─── Records for processing ───
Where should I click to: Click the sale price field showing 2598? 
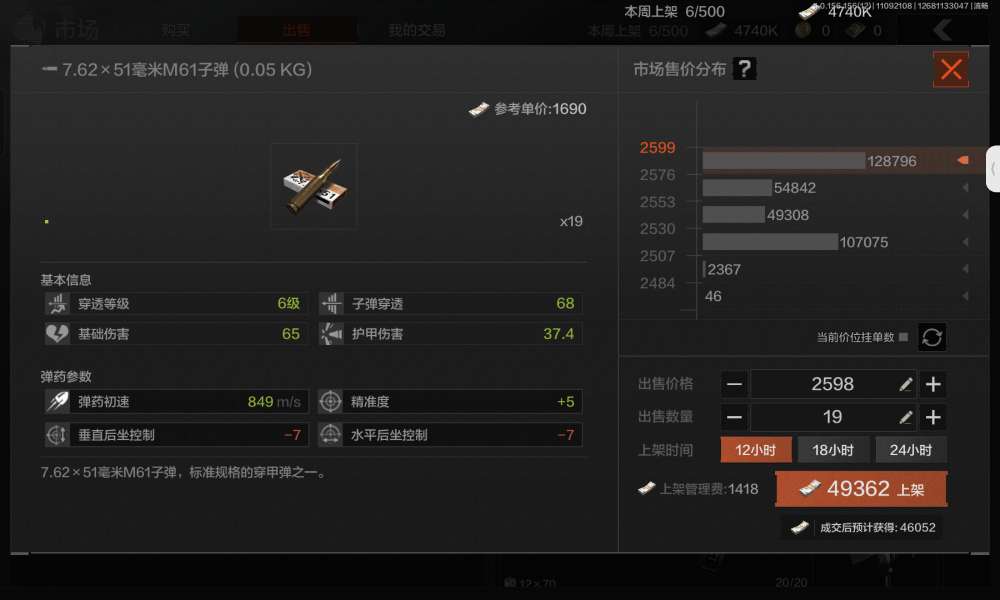point(833,384)
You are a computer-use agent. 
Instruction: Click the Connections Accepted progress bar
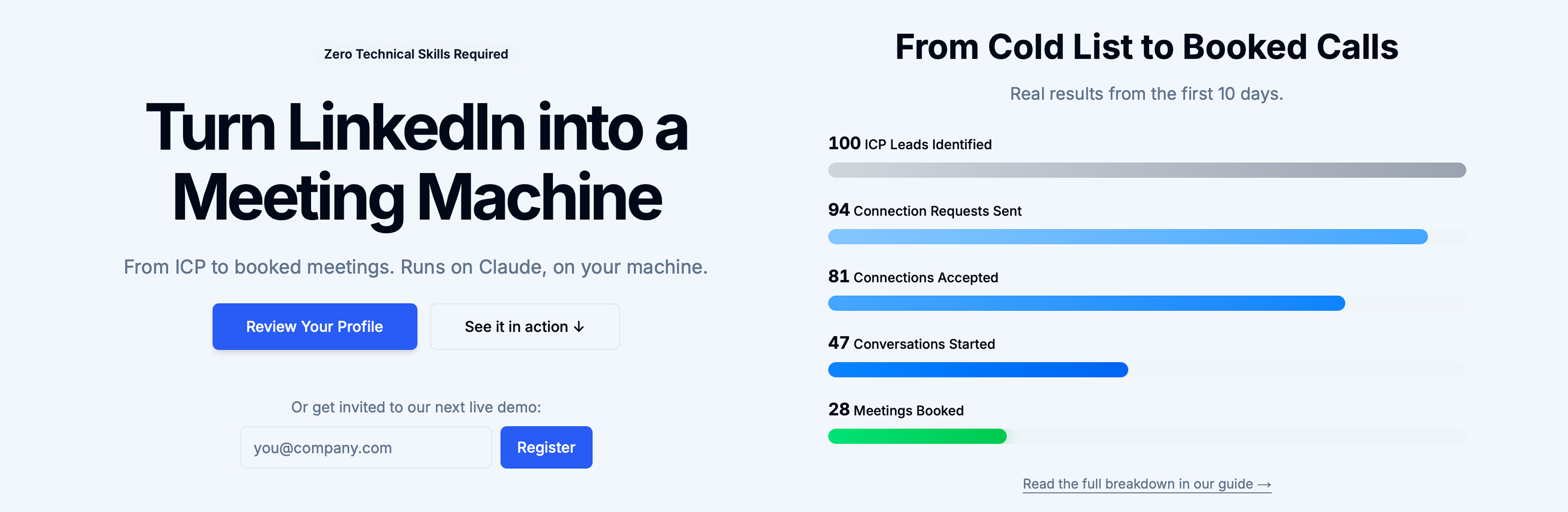(1086, 303)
───
**Task description:** Each entry should be transcribed exactly as given, with pictures omitted.

**Answer box:**
Where should I click to: Click the sale price field showing 2598? 
point(833,384)
You are a computer-use agent. 
Instruction: Click the Connections Accepted progress bar
(1086, 303)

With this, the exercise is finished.